Hi I havnt owned reptiles before and am looking to either keep beardies, which I have been researching the basics, or a water dragon, Ive heared water dragons are not a beginner thing to keep, but since ive been keeping fish for a while and theres a giant learning curve. Thinking if i cover all the essentials and continue to research its a possibility?
Ive been looking at vivs for months, and theyre so expensive! anyone on here made their own vivs at a reasonable price?
If I was to keep beardies Id like to keep one from one from a little'n in a full sized vivarium, all the upsizing seems a bit of a con.
And Im not too up on a vertical setup for the water dragon.
So yeah any advice on making a decent setup, cheap reliable glass etc...
Would like a completely glass viv, but looks like might have to be MDF.
any advice would be great.
Cheers


----------



## holz986 (Mar 3, 2011)

I built a 4 foot viv from scratch turned out cheaper but not by much. I used a decent finished wood as its more hygenic for the animal and the glass wasnt that expensive for the doors. I paid about £70 to build mine its about 4x2x3. Sometimes (depending on species and individual animals) upsizing is neccesary as some do not like to be in such open spaces specially if your getting a beardie from a baby as they can be quite tiny and too much space can (but not always) stress them out. Thats my experience anyways:2thumb:


----------



## Jeffers3 (May 18, 2010)

Contiboard from B&Q - get them to cut it to size with you. Don't use Homebase board -it's 15mm instead of 18mm, which doesn't sound a lot, but it is.

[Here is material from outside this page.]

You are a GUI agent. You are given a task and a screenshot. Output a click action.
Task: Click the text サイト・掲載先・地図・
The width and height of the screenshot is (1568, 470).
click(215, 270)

Use 20mm rigid joints (prod code K2216) to join pieces together (inside the viv).

Glass and runners from any decent glazier.

Vents - also from B&Q.

Simples!:2thumb:

You won't save that much, but it's a little cheaper. If you can wait until they have a sale on, even better.


----------



## nathanayers (May 14, 2011)

Cheers, Ill keep an eye out.
As for the beardy getting stressed out in a big viv...what baffles me is in the wild, their tank is the world, Ive heread they grow quite fast anyway?


----------



## nathanayers (May 14, 2011)

*Good deal?*

Would I need anything else to go with this!!??

Vivarium 1000mm x 480mm x 480mm
Heater
Thermostat all set and ready to use. (including guide book)
UV Light
UV Light timer (adjustable)
Lino flooring
2 Hides
Branch climber
Rocks for basking
Bath/Water dish
Food Bowl
2 leaf branches
Climber backing


----------



## Jeffers3 (May 18, 2010)

A 1000x480x480 viv is a bit small. It'll be OK for a youngster, but as you'll need a bigger one eventually, why not get it straight away? In mm, you will need roughly 1250x600x600.

Have you got thermometer(s)? The "temperature" gauge on the thermostat is not accurate, so you need to set temps and then check them with a thermometer. Use a good one to set temps if you can.


----------



## nathanayers (May 14, 2011)

Jeffers3 said:


> A 1000x480x480 viv is a bit small. It'll be OK for a youngster, but as you'll need a bigger one eventually, why not get it straight away? In mm, you will need roughly 1250x600x600.
> 
> Have you got thermometer(s)? The "temperature" gauge on the thermostat is not accurate, so you need to set temps and then check them with a thermometer. Use a good one to set temps if you can.


This is a tank someone might still have for sale on gumtree, and those measurments were cm's :2thumb:
oh shit maybe not haha I got confused
I got confused again, so a meter wouldnt be good for an adult?


----------



## Jeffers3 (May 18, 2010)

A 4ft viv is the minimum recommended for an adult. 1 metre is about 3ft 3 inches. Alternatively 4 ft is close to 1230mm (so 1250 would be fine).


----------



## nathanayers (May 14, 2011)

Ill give that a miss then, I wanna get an adult sized one straight away to save spending silly amounts of money, and divide it off while it grows, is this possible?


----------



## Jeffers3 (May 18, 2010)

nathanayers said:


> Ill give that a miss then, I wanna get an adult sized one straight away to save spending silly amounts of money, and divide it off while it grows, is this possible?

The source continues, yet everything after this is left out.